* What you should do
Output the data below exactly.
───── Data for the task
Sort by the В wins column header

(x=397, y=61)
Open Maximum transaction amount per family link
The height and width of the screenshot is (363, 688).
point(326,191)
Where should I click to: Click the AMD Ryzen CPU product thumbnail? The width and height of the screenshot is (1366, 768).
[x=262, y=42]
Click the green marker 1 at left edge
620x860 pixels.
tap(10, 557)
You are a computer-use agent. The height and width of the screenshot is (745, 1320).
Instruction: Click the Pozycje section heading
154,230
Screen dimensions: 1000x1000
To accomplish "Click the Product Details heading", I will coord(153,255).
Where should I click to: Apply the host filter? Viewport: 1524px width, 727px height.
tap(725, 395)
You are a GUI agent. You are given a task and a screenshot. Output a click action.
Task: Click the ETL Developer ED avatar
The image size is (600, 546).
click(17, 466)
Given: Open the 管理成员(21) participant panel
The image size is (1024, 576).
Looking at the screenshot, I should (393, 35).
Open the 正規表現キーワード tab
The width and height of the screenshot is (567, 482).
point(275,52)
──────────
* Task result
Sort by the В wins column header

(x=397, y=61)
Open Maximum transaction amount per family link
The height and width of the screenshot is (363, 688).
point(326,191)
Where should I click to: Click the AMD Ryzen CPU product thumbnail? The width and height of the screenshot is (1366, 768).
[x=262, y=42]
Click the green marker 1 at left edge
620x860 pixels.
tap(10, 557)
You are a computer-use agent. The height and width of the screenshot is (745, 1320).
Instruction: Click the Pozycje section heading
154,230
Screen dimensions: 1000x1000
To accomplish "Click the Product Details heading", I will coord(153,255).
Where should I click to: Apply the host filter? Viewport: 1524px width, 727px height.
tap(725, 395)
You are a GUI agent. You are given a task and a screenshot. Output a click action.
Task: Click the ETL Developer ED avatar
The image size is (600, 546).
click(17, 466)
Given: Open the 管理成员(21) participant panel
The image size is (1024, 576).
Looking at the screenshot, I should (393, 35).
Open the 正規表現キーワード tab
The width and height of the screenshot is (567, 482).
point(275,52)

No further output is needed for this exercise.